Por trás da fome e da morte de mais de 500 crianças desde 2019, estão a poluição dos rios por mercúrio, a derrubada da floresta e consequente fuga de animais de caça e a crise social resultante da devastação. Agora, enquanto o governo federal liderado pelo presidente Lula (PT) toma ações para remover invasores da terra indígena ianomâmi, há a preocupação de que essas pessoas não migrem para explorar outros territórios dos povos originários.

Soberania alimentar

Já no Extremo Sul da cidade de São Paulo, a cerca de 45 quilômetros do centro da capital, a luta pela ocupação dos territórios é sempre presente. Até 2015 (ou 2016), mais de 2 mil pessoas viviam apinhadas em 26 hectares que comportavam apenas 2 aldeias – a Tenondé Porã, que dá nome à terra indígena, e a Krukutu.

“As pessoas de 60, 70 anos relatavam o que comiam quando criança, quando adolescente, e que fazia muito tempo que não comiam mais (…) eu fiquei meio depressiva: ‘como vai ser? Como eu vou ver isso? Como a gente podia de alguma forma se conectar com esses alimentos? ”, recorda-se Jerá.

O tamanho do território da área não permitia o cultivo de alimentos tradicionais e, ao mesmo tempo, impulsionava a luta urgente pela demarcação desde o reconhecimento dos territórios originários pela Constituição Federal de 1988. Após décadas de pressão junto, em 2016 o governo de Dilma Rousseff publicou uma portaria declaratória ampliando a TI para 16 mil hectares. Com um território maior, o número de aldeias aumentou até chegar às 14 atuais.

Antes disso, em 2013, Jerá e outras lideranças já se dispersavam pelo Extremo Sul em um processo de retomada e fundaram a Tekoa Kalipety, que leva esse nome devido à grande plantação de eucaliptos que havia na área. O processo incluiu a derrubada das árvores, recuperação do solo com mescla de saberes ancestrais e técnicas de permacultura, intercâmbios com outras aldeias guarani e de outros povos indígenas para criar um banco de sementes.

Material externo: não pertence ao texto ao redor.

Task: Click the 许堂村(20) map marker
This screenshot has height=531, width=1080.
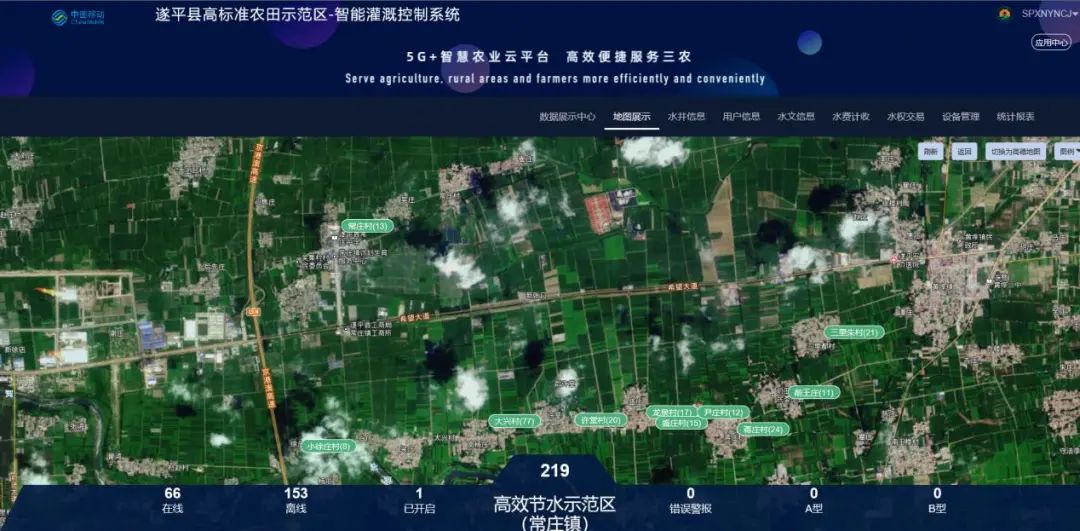Action: tap(602, 420)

“A gente tomou essa aldeia para concretizar muitas coisas que já estava muito ansioso, como o simples direito de plantar e ter o que comer das nossas próprias mãos”

Menos de uma década depois, o resultado é nítido e a Tekoa Kalipety é referência em alimentação na terra indígena, atraindo estudantes e turistas de base comunitária.

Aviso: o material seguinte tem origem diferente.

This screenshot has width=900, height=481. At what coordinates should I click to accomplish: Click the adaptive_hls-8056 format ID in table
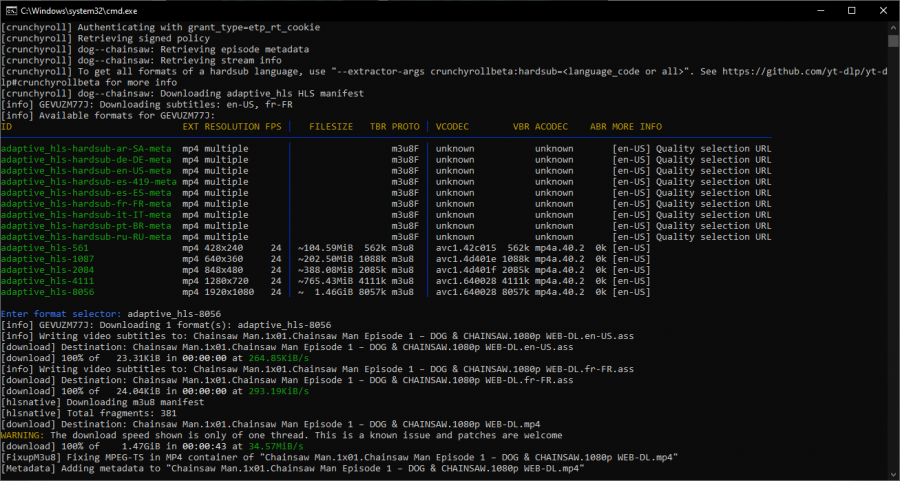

A vivência na região não é livre de conflitos – aldeias já sofreram com invasões e ameaças às comunidades indígenas. Mas a articulação com periferias próximos é importante para garantir a permanência segura da população guarani mbya no local. Muitos desses bairros e propriedades rurais, aliás, ficam sobrepostos à TI e, futuramente, deve haver um processo de desocupação do território com indenização para essas pessoas.

Para Jerá, que deseja trazer juruás (como são chamadas as pessoas não-indígenas) para plantar, colher e comer na aldeia, é importante que não-indígenas entendam o valor de manter o território assegurado.

“A gente vai continuar sendo protetor da natureza. E o juruá precisa entender e ficar preparado para isso também, porque ainda que more na cidade, tudo que se tem na cidade, tudo que se come vem da natureza. Então, é necessário a gente proteger junto, né?”, completa.